Thursday, 24 September 2015

Joint Oireachtas Committee on the Implementation of the Good Friday Agreement

Outstanding Legacy Issues affecting Victims and Relatives in Northern Ireland: Discussion

9:30 am

Photo of Martin FerrisMartin Ferris (Kerry North-West Limerick, Sinn Fein) | Oireachtas source

I thank the witnesses for their presentations, which were very informative and challenging for many. People trying to seek justice for their loved ones are to be commended and supported.

I have not written an autobiography. A biography was written about me and I certainly did not say to anybody that there were people in the Prison Service or the Garda who were supportive of the IRA. What I said was that there were people in both organisations who were humane, as there were other people in those organisations who were inhumane.

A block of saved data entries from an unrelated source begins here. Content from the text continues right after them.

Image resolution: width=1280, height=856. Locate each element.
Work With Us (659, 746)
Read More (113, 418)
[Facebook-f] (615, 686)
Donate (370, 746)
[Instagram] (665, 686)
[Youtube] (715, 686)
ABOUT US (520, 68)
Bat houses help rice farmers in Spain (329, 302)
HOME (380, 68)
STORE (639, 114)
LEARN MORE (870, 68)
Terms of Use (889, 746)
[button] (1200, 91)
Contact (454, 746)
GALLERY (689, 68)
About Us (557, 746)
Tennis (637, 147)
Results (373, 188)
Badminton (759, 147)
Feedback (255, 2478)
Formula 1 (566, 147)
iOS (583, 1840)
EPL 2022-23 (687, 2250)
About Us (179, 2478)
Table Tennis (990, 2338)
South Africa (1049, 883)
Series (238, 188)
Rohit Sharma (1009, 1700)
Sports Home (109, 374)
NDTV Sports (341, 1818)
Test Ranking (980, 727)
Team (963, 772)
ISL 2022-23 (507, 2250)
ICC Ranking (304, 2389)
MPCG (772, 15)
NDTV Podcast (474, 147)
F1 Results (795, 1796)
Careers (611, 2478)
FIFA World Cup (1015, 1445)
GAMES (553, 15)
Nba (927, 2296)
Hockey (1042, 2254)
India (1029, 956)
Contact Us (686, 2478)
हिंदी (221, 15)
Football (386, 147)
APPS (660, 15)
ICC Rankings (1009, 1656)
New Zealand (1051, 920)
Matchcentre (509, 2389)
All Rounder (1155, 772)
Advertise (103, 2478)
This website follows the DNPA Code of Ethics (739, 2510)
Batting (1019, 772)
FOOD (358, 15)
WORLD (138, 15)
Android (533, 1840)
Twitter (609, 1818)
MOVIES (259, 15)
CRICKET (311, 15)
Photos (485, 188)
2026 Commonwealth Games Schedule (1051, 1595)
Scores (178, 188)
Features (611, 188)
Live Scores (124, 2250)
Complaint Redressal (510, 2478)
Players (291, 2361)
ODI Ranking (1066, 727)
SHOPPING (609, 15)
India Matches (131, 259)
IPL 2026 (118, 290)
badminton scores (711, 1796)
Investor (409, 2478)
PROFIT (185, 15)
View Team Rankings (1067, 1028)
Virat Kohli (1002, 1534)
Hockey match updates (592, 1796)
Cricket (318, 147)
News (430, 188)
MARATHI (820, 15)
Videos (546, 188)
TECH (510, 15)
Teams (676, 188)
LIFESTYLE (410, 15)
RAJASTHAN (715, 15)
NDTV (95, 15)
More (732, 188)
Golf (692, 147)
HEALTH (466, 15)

There have been victims of the conflict across this island and beyond. Maybe the reason there was conflict was that victims were created by a system, by a state, through discrimination, sectarianism, inequality and wrongs across the whole system. The most disgraceful thing of all is collusion by states who are obliged to protect citizens.

I would say very strongly in relation to the killing of Ms Fullerton's father that there was collusion and that it was covered up afterwards. That is very evident. If one looks at this State, probably the thing that jumps out at me most is that when people such as the Birmingham Six and Guildford Four were imprisoned for up to 15 or 16 years, the State lobbied internationally against people who were highlighting the injustices of their imprisonment. That is what the State did in America and beyond. It went out of its way to lobby against people who tried to get justice for people who were wrongfully imprisoned.

For truth to emerge and come to the surface, the example has to come from states. It has to come from an honest endeavour to create a framework allowing people to obtain justice. To date, that has not been forthcoming. The British State, in particular, has so much to hide in relation to its involvement in collusion, including its involvement in Bloody Sunday and the Ballymurphy Massacre, as well as many other areas in the North in which it was actively involved in killing people indiscriminately because they happened to be Nationalist, Catholic or whatever. If the State is prepared to purge the wrongs of its past, that would help in many ways to open up a whole truth and reconciliation process, but it has to lead by example.

I am a Republican and I have been part of the conflict. I am one of more than 20,000 people of my persuasion who have been through the prison system as a result of the conflict. However, I am prepared openly to say what is right and proper in regard to truth and reconciliation, because that is the only way all of us will get justice. If that does not happen and people engage in covering things up, then individuals will cover up and will continue to cover up for their own reasons. For people who are involved in politics, having been involved in organisations that were involved in the conflict, there is an obligation on all of us to do everything we can to get justice for the victims and survivors as well as honouring the memory of those who lost their lives throughout that conflict. That is the way I see it happening.